My first attempt was to run google-chrome headless directly, but I kept getting plain white PDFs without any content. My guess was that this was caused by some kind of race condition, where Chrome tried to print the PDF before pdf.js had finished the work of rendering it. So I switched to a method that allowed me to add a delay.

First, I installed google-chrome.

This blog post pointed me to a method to print to PDF with a custom delay. It was simple enough.

First, I created a new directory in my home directory. mkdir test_render.

I installed html-pdf-chrome with npm by typing npm install –save html-pdf-chrome.

Next, I followed the directions on the html-pdf-chrome documentation page to download and configure pm2. I then started up an instance of Chrome on port 9222

# install pm2 globally
npm install -g pm2
# start Chrome and be sure to specify a port to use in the html-pdf-chrome options.
pm2 start google-chrome \
  --interpreter none \
  -- \
  --headless \
  --disable-gpu \
  --disable-translate \
  --disable-extensions \
  --disable-background-networking \
  --safebrowsing-disable-auto-update \
  --disable-sync \
  --metrics-recording-only \
  --disable-default-apps \
  --no-first-run \
  --mute-audio \
  --hide-scrollbars \
  --remote-debugging-port=9222

Next, I created my own print.js file with the following contents. I had to extend the timeout–5000 ms was not enough. I also had to specify the port, as something (perhaps WSL) prevented node from dynamically creating a new instance of Chrome. On plain Ubuntu that might not be needed; but on the other hand, if you are batch processing PDFs you probably want to run it the background anyway.

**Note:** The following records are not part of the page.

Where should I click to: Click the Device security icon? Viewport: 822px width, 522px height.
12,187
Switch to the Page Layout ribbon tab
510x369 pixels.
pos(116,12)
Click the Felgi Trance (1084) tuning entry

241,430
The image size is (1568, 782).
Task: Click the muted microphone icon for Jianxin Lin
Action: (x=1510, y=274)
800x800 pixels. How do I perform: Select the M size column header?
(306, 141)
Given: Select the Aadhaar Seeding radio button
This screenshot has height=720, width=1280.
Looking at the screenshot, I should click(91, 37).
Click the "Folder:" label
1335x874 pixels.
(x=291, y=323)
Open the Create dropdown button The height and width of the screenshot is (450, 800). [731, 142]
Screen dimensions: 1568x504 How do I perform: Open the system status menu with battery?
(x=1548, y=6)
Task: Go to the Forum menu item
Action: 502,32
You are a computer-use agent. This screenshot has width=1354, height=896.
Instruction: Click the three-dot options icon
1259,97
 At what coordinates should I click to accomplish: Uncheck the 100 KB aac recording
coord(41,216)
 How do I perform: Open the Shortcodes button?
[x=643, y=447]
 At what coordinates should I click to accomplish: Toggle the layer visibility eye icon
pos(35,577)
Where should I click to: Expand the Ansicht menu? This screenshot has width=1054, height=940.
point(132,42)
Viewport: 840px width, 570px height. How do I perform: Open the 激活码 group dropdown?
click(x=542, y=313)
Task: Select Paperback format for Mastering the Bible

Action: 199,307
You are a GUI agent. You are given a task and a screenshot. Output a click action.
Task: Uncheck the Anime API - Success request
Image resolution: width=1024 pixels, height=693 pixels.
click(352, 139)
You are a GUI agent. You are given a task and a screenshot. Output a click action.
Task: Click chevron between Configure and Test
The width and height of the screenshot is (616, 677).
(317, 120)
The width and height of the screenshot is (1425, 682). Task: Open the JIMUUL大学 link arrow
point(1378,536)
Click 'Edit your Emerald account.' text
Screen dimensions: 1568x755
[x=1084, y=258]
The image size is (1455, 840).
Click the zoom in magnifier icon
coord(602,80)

const htmlPdf = require('html-pdf-chrome');

const options = {
    port: 9222,
    completionTrigger: new htmlPdf.CompletionTrigger.Timer(50000),
    chromeFlags: ['--disable-web-security', '--headless']
};

const url = 'http://localhost:8888/web/viewer.html?file=/test_xfa/XFA-PDF-Sample.pdf';
let pdf = htmlPdf.create(url, options).then((pdf) => pdf.toFile('./output.pdf'));

Finally, I ran my print.js file by typing node print.js.

Hope this is helpful! It should be relatively straightforward to tweak these instructions to process a whole folder full of XFA forms.

Other thoughts: it would be great if Mozilla’s pdf.js library was extended so that the pdf.js-dist commandline version was able to handle XFA forms. You can render a PDF to an image, and one idea I had was a workflow of PDF=>Image=>PDF. But trying to use the image conversion examples in the commandline version with an XFA form just rendered the same unhelpful message about installing Adobe Reader.


2 Comments

Raj · March 29, 2022 at 1:14 pm

I used a tool, [REDACTED TO PREVENT SPAM], to convert adobe xml forms to acrobat forms. Just open and spilt/extract pages and save it. Forms are converted back to acrobat forms with all properties which can be edited in DC.

V · September 6, 2022 at 5:10 pm

Thank you Quinten for the notes – I assume you’re ending up with non-fillable forms (i.e. not AcroForm) at the end of this process?